_Exercise prompt:_ From the material below, work out how many lines contain "checkbox" and answer with the number only.

[Records for processing — start]

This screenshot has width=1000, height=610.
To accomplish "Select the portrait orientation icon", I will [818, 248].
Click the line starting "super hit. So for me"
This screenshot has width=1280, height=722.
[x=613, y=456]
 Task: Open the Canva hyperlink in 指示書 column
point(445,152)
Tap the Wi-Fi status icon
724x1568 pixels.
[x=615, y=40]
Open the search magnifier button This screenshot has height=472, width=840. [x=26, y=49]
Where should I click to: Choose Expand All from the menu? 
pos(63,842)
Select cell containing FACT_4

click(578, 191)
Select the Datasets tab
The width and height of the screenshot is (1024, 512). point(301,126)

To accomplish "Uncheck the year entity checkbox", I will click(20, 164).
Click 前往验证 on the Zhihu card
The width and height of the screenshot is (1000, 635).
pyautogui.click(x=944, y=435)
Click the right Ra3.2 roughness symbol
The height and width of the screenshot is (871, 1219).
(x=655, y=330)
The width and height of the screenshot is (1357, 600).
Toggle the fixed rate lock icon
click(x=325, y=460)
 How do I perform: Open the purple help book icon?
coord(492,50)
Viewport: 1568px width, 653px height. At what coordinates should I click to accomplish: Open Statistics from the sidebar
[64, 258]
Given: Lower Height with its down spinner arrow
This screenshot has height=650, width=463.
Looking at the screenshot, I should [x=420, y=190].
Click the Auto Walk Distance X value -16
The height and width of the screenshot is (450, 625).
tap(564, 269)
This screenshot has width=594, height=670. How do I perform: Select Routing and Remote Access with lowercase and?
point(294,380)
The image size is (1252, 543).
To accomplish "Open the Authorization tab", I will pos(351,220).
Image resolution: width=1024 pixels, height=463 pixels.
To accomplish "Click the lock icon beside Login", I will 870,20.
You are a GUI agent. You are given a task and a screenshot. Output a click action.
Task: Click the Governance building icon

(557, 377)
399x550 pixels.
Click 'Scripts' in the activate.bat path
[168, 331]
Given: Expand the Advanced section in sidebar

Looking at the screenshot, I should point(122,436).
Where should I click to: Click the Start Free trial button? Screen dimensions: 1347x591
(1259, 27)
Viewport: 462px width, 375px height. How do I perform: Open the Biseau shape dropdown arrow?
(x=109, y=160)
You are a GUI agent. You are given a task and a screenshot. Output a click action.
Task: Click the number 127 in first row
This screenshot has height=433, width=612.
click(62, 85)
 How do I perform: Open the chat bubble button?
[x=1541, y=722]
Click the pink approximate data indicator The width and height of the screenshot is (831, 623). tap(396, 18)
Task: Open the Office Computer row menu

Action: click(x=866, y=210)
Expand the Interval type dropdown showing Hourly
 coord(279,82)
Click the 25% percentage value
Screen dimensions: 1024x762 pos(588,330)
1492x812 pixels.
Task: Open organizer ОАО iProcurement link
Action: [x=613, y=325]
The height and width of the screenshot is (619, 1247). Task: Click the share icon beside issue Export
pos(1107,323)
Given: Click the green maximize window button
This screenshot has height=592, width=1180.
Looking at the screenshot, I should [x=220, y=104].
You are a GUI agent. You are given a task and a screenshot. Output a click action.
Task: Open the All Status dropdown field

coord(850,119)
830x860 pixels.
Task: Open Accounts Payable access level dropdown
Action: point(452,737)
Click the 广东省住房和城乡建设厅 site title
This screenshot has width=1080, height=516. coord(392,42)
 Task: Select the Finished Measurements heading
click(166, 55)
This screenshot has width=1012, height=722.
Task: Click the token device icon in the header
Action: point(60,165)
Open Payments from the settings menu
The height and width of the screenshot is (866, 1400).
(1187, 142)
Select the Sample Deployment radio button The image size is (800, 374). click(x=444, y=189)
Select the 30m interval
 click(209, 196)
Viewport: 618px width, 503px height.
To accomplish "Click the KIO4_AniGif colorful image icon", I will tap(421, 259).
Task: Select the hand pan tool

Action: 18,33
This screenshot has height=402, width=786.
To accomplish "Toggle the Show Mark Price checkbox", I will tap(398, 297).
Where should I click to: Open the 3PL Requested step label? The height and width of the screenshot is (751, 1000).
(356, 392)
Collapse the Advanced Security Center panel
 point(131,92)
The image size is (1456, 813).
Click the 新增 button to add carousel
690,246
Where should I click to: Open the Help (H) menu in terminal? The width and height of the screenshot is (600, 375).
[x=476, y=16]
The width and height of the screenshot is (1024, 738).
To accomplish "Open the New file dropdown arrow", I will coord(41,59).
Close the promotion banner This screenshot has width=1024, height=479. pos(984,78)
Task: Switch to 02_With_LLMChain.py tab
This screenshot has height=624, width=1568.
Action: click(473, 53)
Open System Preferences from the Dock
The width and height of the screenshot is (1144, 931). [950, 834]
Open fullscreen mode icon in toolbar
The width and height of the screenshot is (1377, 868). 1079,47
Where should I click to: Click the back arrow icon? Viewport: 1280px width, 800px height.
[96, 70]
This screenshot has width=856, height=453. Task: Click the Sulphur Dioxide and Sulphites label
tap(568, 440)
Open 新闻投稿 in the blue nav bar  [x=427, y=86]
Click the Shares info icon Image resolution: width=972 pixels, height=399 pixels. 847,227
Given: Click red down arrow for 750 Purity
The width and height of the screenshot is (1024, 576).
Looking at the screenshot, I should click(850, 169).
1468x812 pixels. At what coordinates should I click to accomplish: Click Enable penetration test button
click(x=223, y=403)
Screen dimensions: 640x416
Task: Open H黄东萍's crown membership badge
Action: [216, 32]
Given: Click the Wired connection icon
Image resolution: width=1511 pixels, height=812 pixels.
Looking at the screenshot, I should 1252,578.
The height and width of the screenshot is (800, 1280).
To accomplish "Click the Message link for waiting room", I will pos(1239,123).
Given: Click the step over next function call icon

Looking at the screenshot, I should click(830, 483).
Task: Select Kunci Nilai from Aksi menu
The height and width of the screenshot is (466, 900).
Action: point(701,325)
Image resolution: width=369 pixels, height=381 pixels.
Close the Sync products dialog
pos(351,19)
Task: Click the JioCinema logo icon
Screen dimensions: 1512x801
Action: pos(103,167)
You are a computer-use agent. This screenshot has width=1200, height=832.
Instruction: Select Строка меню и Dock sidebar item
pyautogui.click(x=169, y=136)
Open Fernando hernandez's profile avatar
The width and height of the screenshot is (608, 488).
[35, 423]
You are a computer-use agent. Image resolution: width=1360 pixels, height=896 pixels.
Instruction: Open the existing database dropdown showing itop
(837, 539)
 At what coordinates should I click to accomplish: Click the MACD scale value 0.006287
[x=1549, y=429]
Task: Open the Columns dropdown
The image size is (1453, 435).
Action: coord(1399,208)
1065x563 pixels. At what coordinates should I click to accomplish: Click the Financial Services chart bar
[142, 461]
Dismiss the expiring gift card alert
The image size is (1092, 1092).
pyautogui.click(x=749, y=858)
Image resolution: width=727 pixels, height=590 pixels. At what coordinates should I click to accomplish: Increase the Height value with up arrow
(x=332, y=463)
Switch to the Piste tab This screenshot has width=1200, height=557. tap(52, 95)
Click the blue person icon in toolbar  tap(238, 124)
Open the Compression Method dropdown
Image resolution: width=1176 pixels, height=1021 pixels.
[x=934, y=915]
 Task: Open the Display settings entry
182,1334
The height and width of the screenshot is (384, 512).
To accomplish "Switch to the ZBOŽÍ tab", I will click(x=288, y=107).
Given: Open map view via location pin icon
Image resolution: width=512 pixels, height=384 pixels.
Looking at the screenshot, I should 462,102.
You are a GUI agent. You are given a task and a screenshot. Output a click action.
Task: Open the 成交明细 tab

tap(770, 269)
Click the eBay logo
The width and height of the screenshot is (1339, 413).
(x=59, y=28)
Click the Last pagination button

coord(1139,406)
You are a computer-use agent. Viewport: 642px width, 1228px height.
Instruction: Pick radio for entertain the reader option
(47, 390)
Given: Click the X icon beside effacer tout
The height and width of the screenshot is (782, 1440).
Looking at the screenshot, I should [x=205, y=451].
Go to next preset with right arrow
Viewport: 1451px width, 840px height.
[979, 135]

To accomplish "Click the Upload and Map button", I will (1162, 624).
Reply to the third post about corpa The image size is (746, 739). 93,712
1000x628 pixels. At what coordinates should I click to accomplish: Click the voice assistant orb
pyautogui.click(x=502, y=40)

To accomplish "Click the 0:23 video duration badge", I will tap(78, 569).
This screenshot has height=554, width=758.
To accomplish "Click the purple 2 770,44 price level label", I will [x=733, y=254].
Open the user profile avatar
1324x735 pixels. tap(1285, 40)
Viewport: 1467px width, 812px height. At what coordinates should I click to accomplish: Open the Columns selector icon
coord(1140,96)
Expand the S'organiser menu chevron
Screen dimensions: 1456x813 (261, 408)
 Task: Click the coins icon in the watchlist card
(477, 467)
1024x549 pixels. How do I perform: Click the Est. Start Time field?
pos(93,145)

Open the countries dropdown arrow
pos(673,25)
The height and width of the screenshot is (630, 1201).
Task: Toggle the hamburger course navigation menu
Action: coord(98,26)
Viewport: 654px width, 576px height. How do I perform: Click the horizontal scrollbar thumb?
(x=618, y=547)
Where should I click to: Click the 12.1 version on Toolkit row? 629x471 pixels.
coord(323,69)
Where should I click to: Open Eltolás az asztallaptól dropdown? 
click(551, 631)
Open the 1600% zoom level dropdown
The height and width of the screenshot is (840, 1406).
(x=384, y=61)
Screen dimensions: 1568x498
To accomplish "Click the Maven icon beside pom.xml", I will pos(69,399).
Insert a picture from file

[Records for processing — finish]

_Output below:_ 2